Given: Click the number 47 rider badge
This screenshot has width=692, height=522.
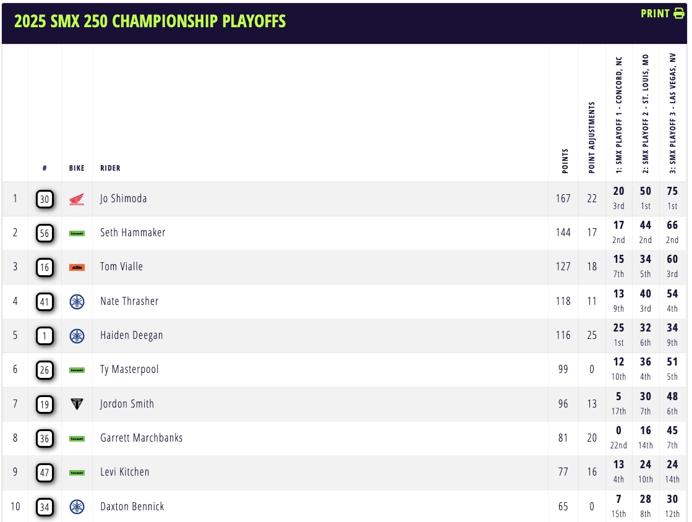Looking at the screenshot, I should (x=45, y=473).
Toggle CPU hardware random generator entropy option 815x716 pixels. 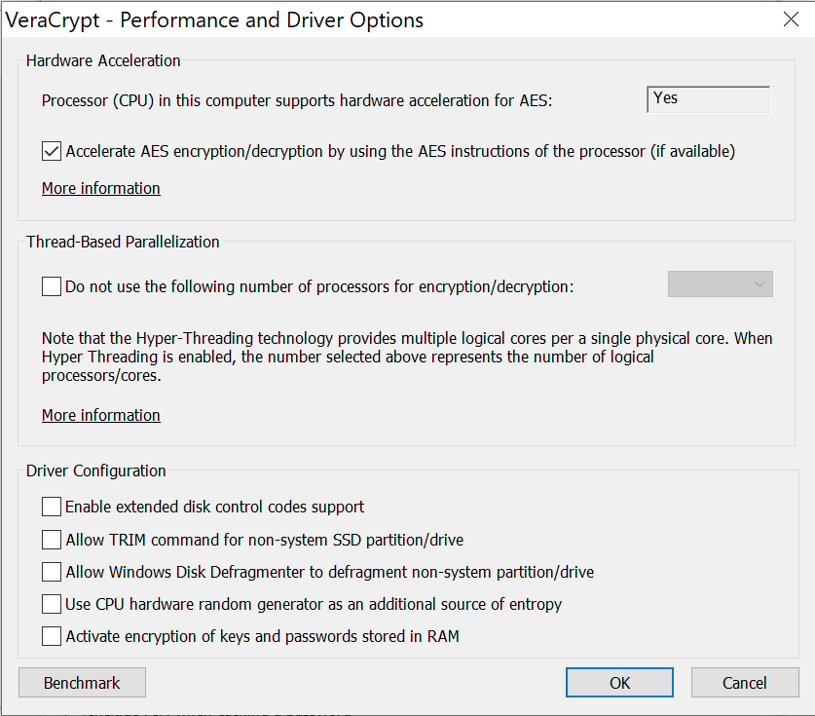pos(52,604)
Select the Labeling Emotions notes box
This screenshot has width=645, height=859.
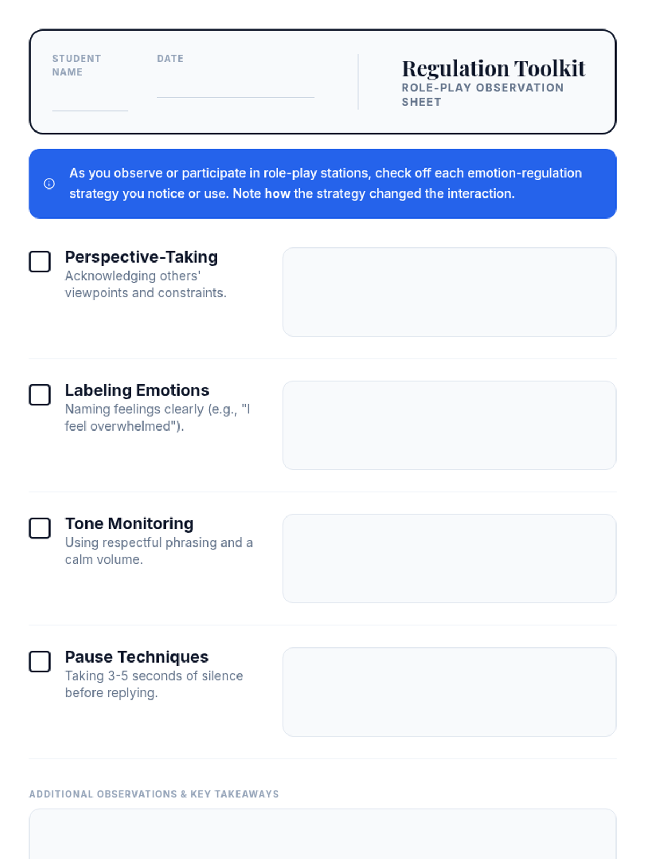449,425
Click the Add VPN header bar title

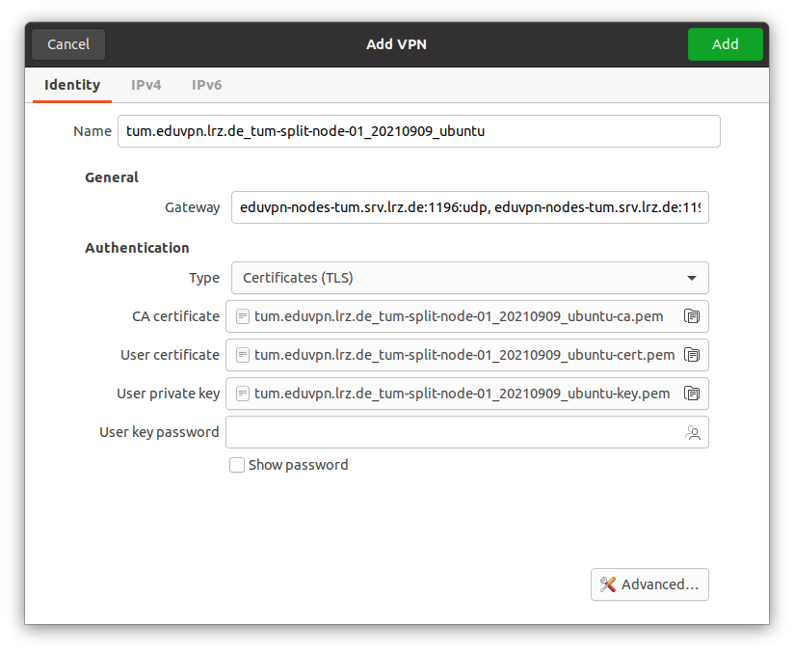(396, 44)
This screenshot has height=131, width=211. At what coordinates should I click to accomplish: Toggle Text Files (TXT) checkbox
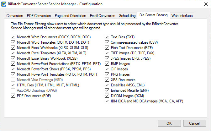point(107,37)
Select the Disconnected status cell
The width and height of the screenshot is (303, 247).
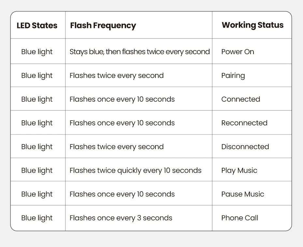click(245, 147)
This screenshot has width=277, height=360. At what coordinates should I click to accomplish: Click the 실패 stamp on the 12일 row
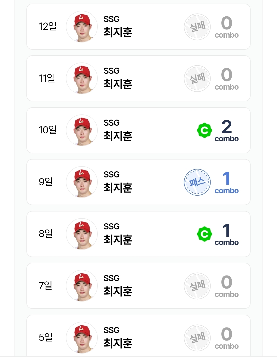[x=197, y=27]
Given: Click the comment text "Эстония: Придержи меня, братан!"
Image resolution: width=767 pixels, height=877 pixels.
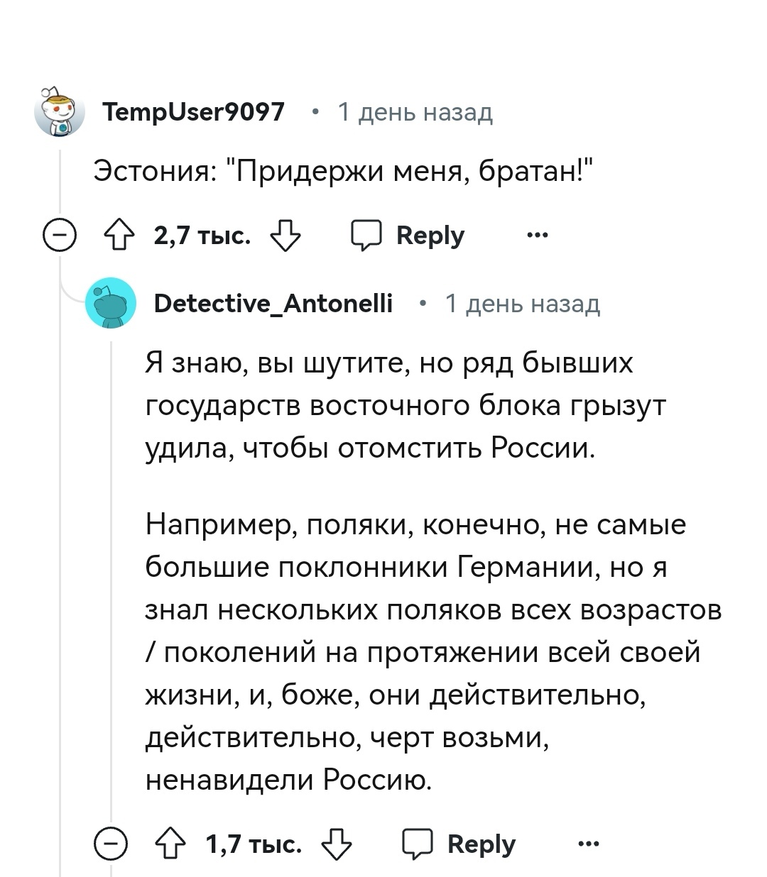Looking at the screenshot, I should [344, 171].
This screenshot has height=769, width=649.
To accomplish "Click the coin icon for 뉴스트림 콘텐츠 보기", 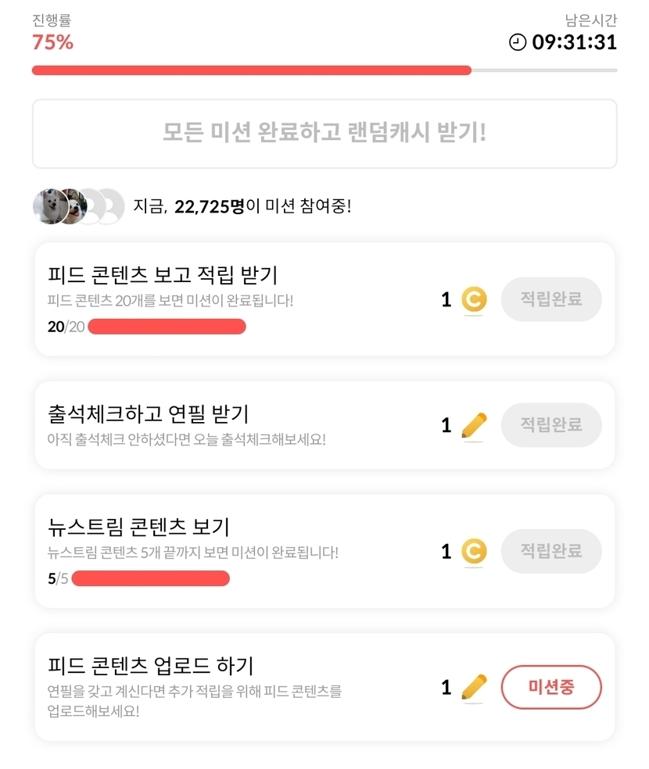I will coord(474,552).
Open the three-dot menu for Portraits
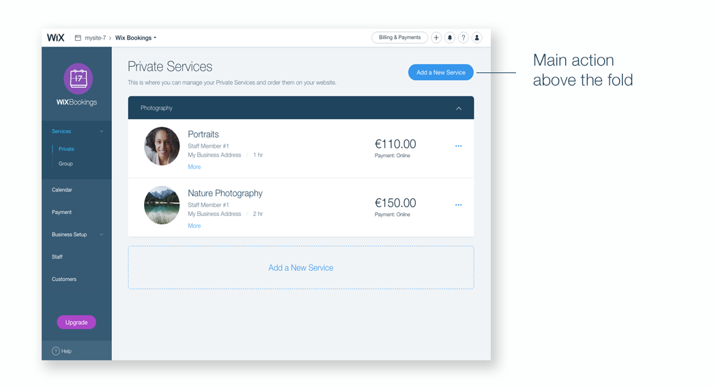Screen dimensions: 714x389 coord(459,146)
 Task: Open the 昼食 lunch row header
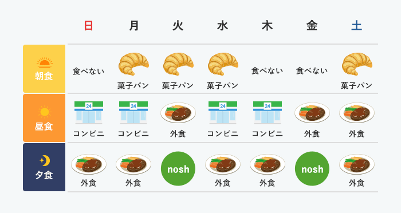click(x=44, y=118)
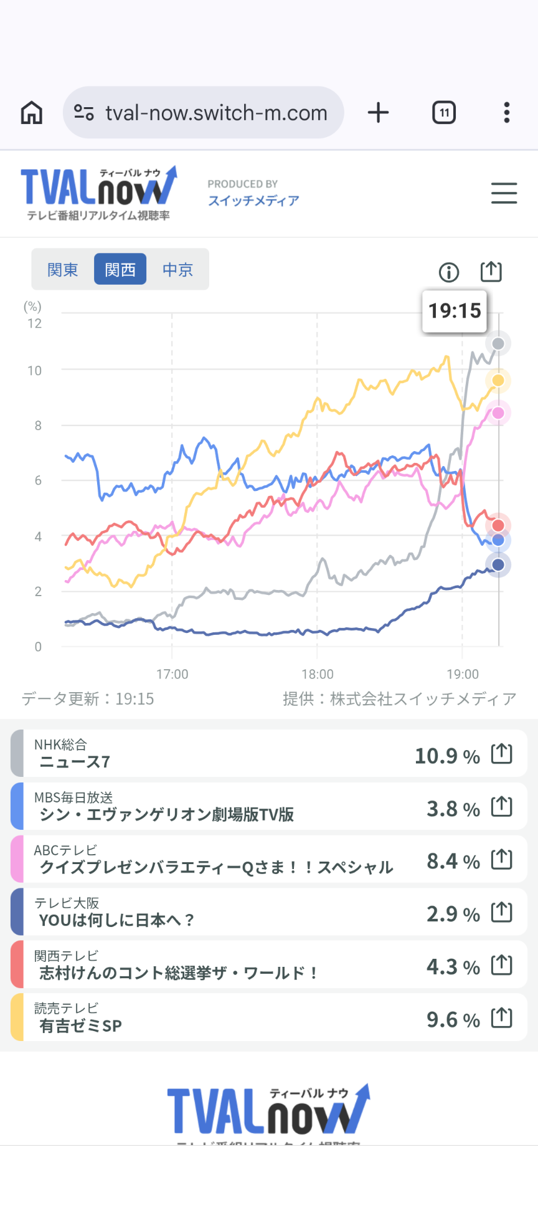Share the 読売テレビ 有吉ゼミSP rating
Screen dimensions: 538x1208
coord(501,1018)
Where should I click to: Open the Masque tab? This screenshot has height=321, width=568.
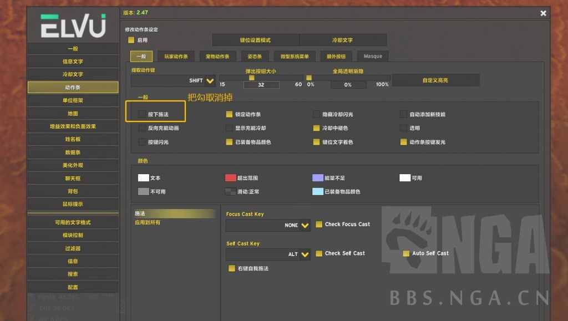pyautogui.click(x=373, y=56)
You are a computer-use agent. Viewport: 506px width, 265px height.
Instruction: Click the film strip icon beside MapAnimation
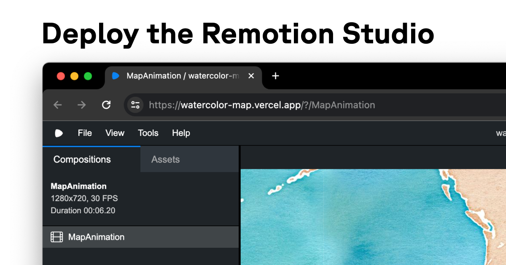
= = = = = = =
### HOW TO COMPLETE THIS TASK
Retype, please, exactly the lines that begin with the one containing "Task: Open the 昼食 lunch row header" and end at the last line of the entries above, both included, leaving out pictures.

### OUTPUT BELOW
 Task: Open the 昼食 lunch row header
click(x=44, y=118)
Share the 読売テレビ 有吉ゼミSP rating
Screen dimensions: 538x1208
coord(501,1018)
Where should I click to: Open the Masque tab? This screenshot has height=321, width=568.
pyautogui.click(x=373, y=56)
You are a computer-use agent. Viewport: 506px width, 265px height.
Instruction: Click the film strip icon beside MapAnimation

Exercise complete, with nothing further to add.